In this powerful new novel, leading Welsh-language writer Wiliam Owen Roberts continues his exploration of the impact of the October Revolution on members of a once-privileged Russian family. Scattered and exiled, all face difficult choices in ever-changing circumstances during the years from 1925 to 1933. In Berlin, Larissa marries into the wealthy German middle class while Margarita, her increasingly radicalised sister, joins the Communist Party. In Paris, their cousin Alexei struggles for physical survival whilst his widowed mother, Inessa, desperately tends the fading beauty on which she depends, and his uncle, Artyom, lives an increasingly risky life in the fast lane.
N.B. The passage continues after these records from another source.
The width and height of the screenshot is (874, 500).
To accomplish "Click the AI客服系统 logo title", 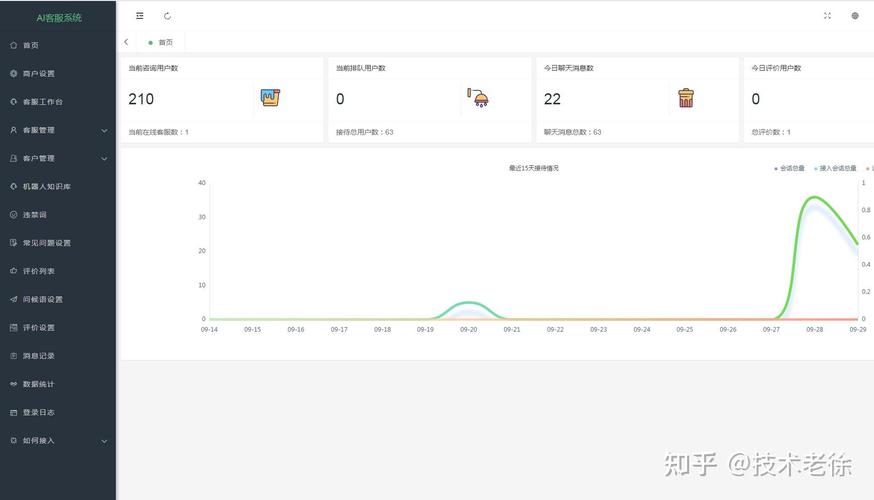I will click(x=58, y=17).
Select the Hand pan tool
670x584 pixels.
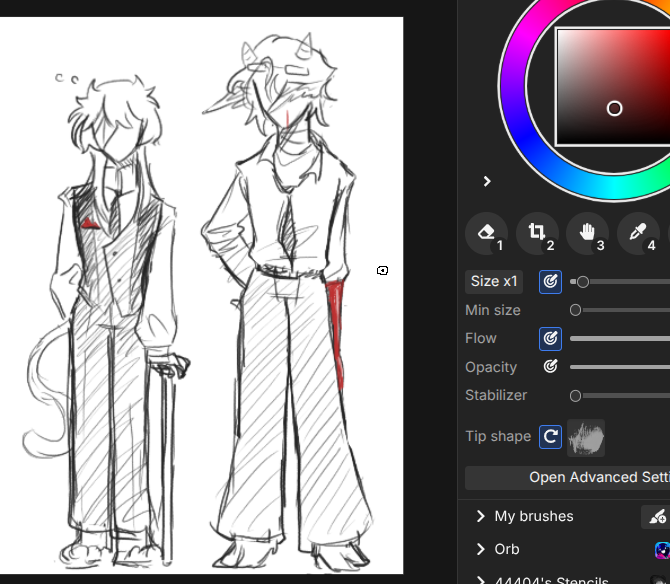[588, 233]
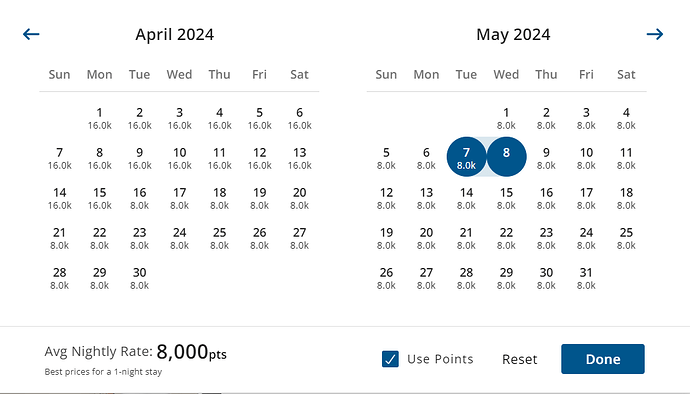Image resolution: width=690 pixels, height=394 pixels.
Task: Pick May 25 Saturday date
Action: [x=626, y=238]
European in its scope, outlook, style and literary echoes, Paris is far more than a family saga with a strong narrative line and colourful characters. Through the evolving fortunes of each protagonist Roberts brings to life the history of the inter-war years, as conflicting political philosophies and factions begin to rehearse the war which is to come. In the private as well as the public spheres, the First World War and the Russian Revolution emerge as the driving forces of events, their long-term consequences colouring each individual’s opinions and choices. Unflinching in its depiction of the precarious lives of exiles and the impotent suffering of the poor under unbridled capitalism, this compelling sequel to Petrograd is a historical novel of utterly contemporary significance.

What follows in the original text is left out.